Textbook of AI

Constrained decoding is the umbrella technique behind structured outputs, JSON mode, regex-bounded generation, and grammar-bounded code synthesis. It modifies the autoregressive decoding loop so that only tokens consistent with a formal constraint can be sampled.

The basic loop

Standard LLM decoding is:

for t in range(max_tokens):
    logits = model.forward(tokens)
    next = sample(softmax(logits))
    tokens.append(next)

Constrained decoding inserts a mask:

state = grammar.start()
for t in range(max_tokens):
    logits = model.forward(tokens)
    allowed = grammar.allowed_tokens(state)
    logits[~allowed] = -float("inf")
    next = sample(softmax(logits))
    state = grammar.transition(state, next)
    tokens.append(next)
    if grammar.is_accepting(state) and next == EOS: break

The challenge is computing allowed_tokens(state) cheaply. Tokenisers split strings into BPE chunks that don't align with grammar tokens, so a single grammar production may correspond to thousands of legal token sequences.

Algorithms

• Outlines (Willard & Louf 2023), pre-compiles a regex into an FSM, then for each FSM state intersects the vocabulary with reachable token prefixes. Cached per-state.

[SOURCE MATERIAL]
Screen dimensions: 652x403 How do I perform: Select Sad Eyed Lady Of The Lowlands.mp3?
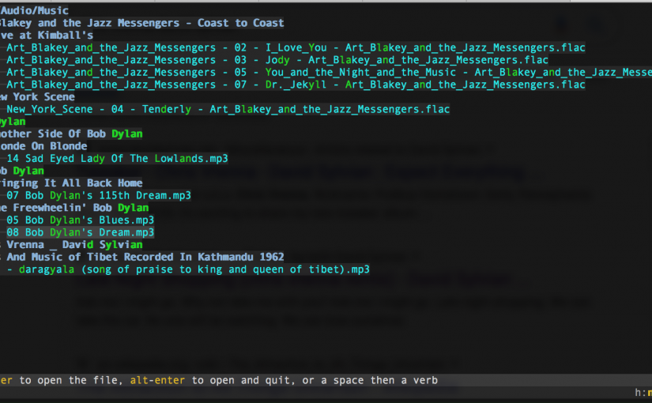tap(117, 158)
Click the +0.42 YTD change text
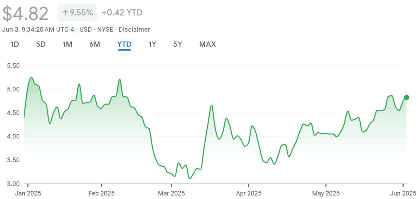The width and height of the screenshot is (418, 199). coord(122,13)
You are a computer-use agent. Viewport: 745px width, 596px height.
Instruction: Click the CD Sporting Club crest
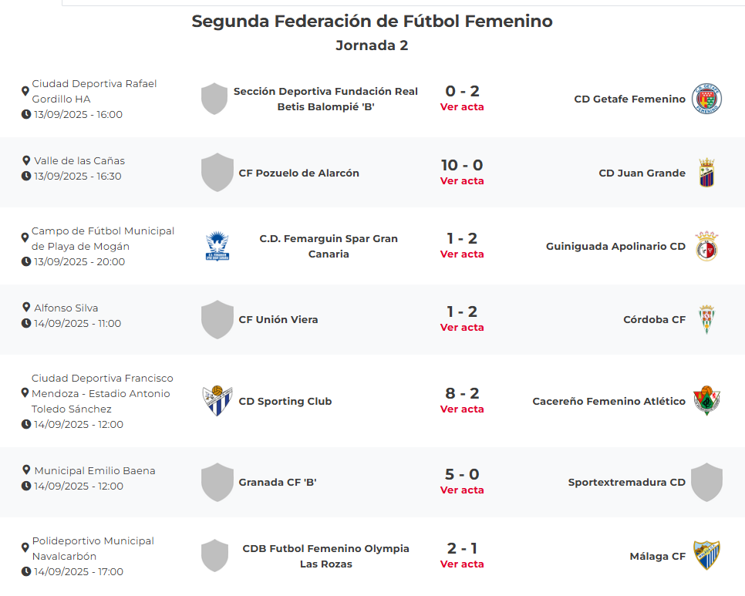coord(217,401)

[WORK TASK 1] In the text on constrained decoding, what value are the logits of disallowed tokens set to before sampling?
[WORK TASK 2] Please extend the text on constrained decoding from where it stops.

[RESPONSE AREA 1] Negative infinity.

[RESPONSE AREA 2]
• xgrammar (Dong et al. 2024), context-free grammar with persistent stack; achieves <1% overhead vs unconstrained decoding.
• Guidance, interleaves grammar and prompt; supports gen() with stop tokens and patterns.
• lm-format-enforcer , JSON-Schema-specific FSM.

Mathematical formulation

Given vocabulary $V$, current state $s$, and grammar $G$, define the allowed set $A(s) \subseteq V$. The constrained sampling distribution is

$$p_{\text{constr}}(v \mid s, \text{ctx}) = \begin{cases} \frac{p(v \mid \text{ctx})}{\sum_{v' \in A(s)} p(v' \mid \text{ctx})} & v \in A(s) \\ 0 & \text{otherwise} \end{cases}$$

This is re-normalised over the allowed set, which preserves the relative likelihoods of legal tokens.

Use cases

Trade-offs

• Pro: 100% syntactic validity; lower latency than retry loops; supports tiny open models for tasks formerly needing GPT-4.
• Con: can mask the model's preferred phrasing, slightly hurting quality; heavy grammars (full SQL) can impose 5–20% throughput cost.

Citation

Willard, B. T., & Louf, R. (2023). Efficient Guided Generation for Large Language Models. arXiv:2307.09702.